Contrairement à une idée répandue, la rente viagère issue d'un contrat d'assurance-vie doit bel et bien être intégrée à votre revenu imposable, mais uniquement dans une certaine proportion, qui dépendra de l'âge auquel débute la rente ou du plus âgé des deux crédit-rentiers en cas de réversion. Cette nuance est importante : plus le nouveau rentier est jeune, puis il lui faudra reverser une part importante de sa rente au fisc, et ce pendant tout le reste de sa vie, y compris lorsqu'il aura atteint un âge avancé.

Rente viagère à titre onéreux ou à titre gratuit : quel impact fiscal ?

  • Une rente viagère est dite « à titre onéreux » quand elle est issue d'un contrat d'assurance-vie à adhésion facultative, dit « article 82 » au sens où l'entend le CGI. C'est le cas d'une majorité de contrats. La fiscalité d'une sortie en rente applicable est telle que suit. Pour un nouveau rentier âgé de moins de 50 ans, 70 % de la rente sera intégrée à son revenu imposable. La part imposable chute ensuite à 50 %, puis 40 % à partir de 60 ans et 30 % à partir de 70 ans. Le législateur encourage donc fortement une rente aussi tardive que possible. À noter que le capital, bien qu'aliéné au profit de l'assureur, compte dans le patrimoine de l'assuré pour le calcul de l'ISF.
  • Une rente viagère est dite « à titre gratuit » quand elle est issue d'un contrat d'assurance-vie à adhésion obligatoire, dit « article 83 ou 39 » au sens où l'entend le CGI. Dans ce cadre, son souscripteur bénéficie d'un abattement fiscal à hauteur de 10 % sur les revenus issus de la rente perçue. Sous certaines conditions, le capital ayant servi à constituer la rente ne participe pas du patrimoine de l'assuré et n'intègre donc pas l'assiette de calcul pour l'ISF.
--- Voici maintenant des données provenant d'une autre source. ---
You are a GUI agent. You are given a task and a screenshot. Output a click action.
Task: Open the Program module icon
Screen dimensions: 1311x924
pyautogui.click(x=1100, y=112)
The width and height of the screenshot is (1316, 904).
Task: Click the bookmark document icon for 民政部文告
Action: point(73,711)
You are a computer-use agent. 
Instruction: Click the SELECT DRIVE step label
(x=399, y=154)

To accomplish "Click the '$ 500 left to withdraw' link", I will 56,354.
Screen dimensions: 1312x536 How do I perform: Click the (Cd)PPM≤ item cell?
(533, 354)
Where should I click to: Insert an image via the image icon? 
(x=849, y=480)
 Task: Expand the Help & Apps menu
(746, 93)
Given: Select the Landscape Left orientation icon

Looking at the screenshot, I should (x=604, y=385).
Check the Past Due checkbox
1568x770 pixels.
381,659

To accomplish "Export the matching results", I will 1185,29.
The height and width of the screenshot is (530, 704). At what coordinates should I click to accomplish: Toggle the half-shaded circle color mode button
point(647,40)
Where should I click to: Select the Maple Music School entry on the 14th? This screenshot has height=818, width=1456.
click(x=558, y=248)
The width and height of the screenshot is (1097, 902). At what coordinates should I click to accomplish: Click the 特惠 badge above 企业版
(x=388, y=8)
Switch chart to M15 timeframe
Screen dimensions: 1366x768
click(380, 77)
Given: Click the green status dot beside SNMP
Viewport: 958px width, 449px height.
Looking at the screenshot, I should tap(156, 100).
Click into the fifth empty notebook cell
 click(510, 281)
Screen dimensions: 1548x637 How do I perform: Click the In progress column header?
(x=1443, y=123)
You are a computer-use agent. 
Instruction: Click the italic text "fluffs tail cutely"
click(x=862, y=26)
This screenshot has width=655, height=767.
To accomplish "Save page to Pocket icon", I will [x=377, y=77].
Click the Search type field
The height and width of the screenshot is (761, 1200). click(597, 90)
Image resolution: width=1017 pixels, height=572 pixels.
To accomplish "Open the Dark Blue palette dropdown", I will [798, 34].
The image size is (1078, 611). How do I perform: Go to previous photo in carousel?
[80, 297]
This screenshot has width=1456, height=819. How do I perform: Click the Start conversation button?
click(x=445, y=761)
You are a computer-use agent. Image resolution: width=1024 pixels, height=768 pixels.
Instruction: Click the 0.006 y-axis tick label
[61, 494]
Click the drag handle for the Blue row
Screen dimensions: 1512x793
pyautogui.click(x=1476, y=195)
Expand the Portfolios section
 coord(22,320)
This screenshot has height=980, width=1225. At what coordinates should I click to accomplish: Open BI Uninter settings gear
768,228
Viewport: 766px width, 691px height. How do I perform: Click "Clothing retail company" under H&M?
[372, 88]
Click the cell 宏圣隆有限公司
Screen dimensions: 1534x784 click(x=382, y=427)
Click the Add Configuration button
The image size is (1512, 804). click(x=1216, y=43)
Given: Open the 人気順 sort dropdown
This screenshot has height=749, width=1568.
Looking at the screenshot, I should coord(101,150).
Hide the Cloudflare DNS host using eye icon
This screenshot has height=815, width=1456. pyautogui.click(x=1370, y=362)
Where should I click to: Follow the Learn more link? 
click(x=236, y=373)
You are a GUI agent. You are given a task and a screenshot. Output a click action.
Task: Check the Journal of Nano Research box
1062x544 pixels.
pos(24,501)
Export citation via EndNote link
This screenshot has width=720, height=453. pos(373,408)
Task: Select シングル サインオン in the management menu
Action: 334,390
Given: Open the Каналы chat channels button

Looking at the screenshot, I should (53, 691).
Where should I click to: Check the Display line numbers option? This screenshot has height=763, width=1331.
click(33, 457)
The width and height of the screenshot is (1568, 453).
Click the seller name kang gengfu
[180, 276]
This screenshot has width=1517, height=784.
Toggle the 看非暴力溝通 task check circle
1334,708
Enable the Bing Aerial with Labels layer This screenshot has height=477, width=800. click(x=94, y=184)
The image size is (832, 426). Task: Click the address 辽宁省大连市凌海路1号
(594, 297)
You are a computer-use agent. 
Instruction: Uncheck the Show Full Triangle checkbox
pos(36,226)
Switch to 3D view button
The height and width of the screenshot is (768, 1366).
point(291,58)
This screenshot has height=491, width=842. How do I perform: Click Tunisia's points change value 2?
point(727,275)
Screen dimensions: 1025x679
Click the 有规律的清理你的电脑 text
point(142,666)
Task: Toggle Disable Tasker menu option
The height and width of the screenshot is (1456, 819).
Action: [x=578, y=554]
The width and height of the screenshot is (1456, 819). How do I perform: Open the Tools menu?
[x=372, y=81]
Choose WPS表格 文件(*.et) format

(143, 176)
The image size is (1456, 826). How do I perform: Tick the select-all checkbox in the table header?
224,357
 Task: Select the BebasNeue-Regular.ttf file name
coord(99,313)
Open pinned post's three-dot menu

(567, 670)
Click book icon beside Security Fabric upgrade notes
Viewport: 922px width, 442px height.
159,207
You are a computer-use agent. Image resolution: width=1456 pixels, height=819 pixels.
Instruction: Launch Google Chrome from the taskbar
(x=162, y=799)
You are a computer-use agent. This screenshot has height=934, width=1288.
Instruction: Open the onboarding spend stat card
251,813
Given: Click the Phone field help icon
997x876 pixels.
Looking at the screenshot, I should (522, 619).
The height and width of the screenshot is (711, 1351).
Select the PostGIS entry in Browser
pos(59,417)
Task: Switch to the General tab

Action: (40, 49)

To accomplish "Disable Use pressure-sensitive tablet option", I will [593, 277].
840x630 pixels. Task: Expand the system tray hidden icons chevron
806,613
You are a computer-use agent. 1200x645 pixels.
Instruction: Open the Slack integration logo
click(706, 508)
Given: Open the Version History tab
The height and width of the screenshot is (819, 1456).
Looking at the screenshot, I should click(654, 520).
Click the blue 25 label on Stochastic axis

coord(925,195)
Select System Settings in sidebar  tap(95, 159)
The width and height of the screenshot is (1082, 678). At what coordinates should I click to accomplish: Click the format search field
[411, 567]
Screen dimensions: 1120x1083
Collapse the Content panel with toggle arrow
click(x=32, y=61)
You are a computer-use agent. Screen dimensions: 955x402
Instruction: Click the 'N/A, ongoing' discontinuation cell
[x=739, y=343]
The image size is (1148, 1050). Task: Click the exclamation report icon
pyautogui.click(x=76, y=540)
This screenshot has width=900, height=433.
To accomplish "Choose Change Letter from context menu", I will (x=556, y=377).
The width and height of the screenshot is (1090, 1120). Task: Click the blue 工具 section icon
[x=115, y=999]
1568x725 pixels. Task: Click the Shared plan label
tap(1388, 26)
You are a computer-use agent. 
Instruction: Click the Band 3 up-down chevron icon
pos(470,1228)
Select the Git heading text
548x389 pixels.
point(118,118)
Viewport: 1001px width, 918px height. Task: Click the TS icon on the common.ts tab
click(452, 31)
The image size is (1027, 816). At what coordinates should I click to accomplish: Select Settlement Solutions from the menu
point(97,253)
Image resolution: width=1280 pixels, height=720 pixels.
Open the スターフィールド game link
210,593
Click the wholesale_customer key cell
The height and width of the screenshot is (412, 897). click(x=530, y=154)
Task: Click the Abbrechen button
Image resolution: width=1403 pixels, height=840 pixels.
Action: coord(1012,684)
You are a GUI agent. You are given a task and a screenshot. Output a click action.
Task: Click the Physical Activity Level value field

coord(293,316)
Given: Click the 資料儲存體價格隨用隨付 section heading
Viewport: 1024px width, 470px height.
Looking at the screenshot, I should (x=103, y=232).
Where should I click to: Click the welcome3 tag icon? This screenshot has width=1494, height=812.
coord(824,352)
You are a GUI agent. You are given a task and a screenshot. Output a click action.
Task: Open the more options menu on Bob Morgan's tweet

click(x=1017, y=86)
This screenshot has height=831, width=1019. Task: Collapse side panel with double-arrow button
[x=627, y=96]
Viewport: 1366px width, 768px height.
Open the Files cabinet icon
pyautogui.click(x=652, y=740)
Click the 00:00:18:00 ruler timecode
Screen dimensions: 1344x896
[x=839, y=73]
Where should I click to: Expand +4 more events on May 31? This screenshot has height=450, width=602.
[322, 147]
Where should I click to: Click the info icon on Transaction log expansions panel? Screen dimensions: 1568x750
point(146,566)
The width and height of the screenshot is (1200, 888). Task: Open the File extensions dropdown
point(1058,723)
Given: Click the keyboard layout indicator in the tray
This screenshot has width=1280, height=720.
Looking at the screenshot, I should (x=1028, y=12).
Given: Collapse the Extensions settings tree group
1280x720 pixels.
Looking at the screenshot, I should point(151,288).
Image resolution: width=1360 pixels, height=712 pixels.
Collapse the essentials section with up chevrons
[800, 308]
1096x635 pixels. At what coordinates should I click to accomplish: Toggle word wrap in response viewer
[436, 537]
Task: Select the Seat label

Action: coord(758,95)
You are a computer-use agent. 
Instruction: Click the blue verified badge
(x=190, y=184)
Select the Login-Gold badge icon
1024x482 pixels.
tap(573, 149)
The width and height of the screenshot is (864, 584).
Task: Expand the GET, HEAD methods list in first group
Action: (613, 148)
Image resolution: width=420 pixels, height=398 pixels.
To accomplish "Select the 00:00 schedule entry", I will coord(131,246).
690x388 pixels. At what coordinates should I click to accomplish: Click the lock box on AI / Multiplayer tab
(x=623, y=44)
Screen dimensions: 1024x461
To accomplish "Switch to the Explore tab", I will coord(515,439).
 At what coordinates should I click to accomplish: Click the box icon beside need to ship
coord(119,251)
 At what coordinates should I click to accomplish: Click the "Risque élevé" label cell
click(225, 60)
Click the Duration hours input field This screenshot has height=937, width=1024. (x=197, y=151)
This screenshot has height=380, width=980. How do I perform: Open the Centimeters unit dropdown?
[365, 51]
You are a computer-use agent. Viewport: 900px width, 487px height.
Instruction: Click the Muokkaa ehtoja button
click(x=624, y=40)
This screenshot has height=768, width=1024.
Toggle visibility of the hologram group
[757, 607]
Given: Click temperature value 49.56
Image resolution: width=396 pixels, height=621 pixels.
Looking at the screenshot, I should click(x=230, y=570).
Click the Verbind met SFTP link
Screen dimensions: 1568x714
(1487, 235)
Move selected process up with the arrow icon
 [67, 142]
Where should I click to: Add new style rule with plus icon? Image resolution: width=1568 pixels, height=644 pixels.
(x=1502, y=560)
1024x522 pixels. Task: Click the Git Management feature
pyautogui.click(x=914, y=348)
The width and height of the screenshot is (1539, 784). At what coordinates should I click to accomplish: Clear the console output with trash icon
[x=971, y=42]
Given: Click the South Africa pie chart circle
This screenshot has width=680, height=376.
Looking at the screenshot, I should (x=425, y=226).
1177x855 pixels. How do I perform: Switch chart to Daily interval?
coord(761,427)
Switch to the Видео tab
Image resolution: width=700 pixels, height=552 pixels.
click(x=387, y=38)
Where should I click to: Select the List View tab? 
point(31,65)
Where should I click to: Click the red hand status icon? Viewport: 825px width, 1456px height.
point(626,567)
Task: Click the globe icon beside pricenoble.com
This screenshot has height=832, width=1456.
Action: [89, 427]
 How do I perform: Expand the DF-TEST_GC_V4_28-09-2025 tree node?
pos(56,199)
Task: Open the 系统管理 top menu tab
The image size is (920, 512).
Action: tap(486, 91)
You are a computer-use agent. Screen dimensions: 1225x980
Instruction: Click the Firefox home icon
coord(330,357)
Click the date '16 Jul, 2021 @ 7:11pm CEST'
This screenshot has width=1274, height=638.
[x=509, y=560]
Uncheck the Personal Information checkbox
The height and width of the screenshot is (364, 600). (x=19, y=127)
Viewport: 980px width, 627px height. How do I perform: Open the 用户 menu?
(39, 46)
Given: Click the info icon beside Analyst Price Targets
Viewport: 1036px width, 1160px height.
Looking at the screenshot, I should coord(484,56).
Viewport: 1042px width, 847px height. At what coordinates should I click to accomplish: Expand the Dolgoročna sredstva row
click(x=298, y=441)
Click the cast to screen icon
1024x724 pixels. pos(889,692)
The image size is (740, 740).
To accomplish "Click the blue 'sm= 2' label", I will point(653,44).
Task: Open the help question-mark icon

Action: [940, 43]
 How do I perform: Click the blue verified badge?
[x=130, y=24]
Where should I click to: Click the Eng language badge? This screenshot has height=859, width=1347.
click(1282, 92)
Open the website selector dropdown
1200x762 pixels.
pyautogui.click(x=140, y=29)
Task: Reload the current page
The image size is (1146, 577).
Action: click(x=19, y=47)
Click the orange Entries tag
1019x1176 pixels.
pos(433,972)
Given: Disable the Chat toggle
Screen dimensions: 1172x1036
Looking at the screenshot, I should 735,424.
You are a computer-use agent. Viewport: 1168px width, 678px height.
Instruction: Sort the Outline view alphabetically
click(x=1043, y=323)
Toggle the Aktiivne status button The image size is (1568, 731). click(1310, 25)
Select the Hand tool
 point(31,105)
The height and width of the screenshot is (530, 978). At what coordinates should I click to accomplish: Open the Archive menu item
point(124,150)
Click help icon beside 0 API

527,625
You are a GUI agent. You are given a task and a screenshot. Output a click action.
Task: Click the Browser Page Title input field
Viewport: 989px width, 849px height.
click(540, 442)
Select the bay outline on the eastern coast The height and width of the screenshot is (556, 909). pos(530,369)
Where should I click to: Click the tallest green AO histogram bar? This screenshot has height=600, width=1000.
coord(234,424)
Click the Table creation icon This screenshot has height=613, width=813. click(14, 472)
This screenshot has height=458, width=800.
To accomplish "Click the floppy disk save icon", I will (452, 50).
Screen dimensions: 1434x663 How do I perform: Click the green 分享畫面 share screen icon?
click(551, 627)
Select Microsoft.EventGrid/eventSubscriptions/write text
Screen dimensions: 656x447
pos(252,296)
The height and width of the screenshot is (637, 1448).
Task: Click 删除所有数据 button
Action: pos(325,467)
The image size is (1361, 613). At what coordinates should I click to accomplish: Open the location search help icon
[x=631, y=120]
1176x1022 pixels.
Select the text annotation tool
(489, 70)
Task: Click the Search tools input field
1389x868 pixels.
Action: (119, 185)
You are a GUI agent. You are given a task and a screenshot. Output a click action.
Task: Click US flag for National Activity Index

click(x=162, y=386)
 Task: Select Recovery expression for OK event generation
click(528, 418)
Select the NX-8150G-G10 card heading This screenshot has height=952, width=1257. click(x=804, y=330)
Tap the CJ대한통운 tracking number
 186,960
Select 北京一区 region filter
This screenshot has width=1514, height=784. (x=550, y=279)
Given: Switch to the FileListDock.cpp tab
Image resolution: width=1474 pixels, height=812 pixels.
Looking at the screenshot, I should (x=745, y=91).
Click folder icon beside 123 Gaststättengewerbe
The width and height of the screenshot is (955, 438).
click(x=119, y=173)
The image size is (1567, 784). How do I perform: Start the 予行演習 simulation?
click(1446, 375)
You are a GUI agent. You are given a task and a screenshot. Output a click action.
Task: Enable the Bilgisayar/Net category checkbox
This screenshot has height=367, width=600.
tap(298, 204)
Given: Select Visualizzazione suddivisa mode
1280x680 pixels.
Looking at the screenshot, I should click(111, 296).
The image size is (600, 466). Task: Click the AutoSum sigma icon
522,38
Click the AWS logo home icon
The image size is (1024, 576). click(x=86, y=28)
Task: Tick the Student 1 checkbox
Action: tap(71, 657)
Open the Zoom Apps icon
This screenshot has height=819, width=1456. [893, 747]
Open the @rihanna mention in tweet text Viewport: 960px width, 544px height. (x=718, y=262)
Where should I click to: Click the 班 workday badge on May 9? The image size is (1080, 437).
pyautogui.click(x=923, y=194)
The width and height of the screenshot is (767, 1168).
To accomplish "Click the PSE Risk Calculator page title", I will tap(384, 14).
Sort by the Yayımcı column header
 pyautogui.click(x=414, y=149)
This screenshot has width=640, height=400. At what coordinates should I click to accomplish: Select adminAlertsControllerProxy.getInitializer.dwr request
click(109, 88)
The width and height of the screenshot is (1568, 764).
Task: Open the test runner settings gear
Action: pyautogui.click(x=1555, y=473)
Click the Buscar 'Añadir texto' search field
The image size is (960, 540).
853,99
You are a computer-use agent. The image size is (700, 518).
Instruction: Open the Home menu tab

Revalorisation de la rente

Bien qu'aliéné, le capital qui sert de base à la rente ne disparaît pas pour autant et continue à produire une rémunération, dont l'assureur pourra faire profiter le crédit-rentier de différentes façons.

Un choix, très populaire chez les clients, consiste à appliquer à la rente un taux d'intérêt technique : il s'agit, en résumé, de retenir une hypothèse concernant le futur rendement minimal du capital (2 % par an, par exemple) et d'en faire bénéficier le rentier par anticipation. Cette option permet d'augmenter significativement le montant de la rente au cours des premières années de son versement, mais tend à perdre son attrait à plus long terme, puis à devenir moins performante qu'un taux technique à 0 %.

Une revalorisation est par ailleurs appliquée annuellement par l'assureur, en fonction des performances réalisées par le capital du crédit-rentier. Elle sera minorée, le cas échéant, du taux d'intérêt technique (soit par exemple une revalorisation de 1 % si le rendement total est de 3 % et que le taux d'intérêt technique est à 2 %).

Le saviez-vous ?

Une transformation d'un capital en rente souffre bien souvent de frais au profit de l'assureur, une raison de plus pour comparer l'ensemble des frais d'une assurance-vie avec soin si vous envisagez l'option d'une sortie en rente.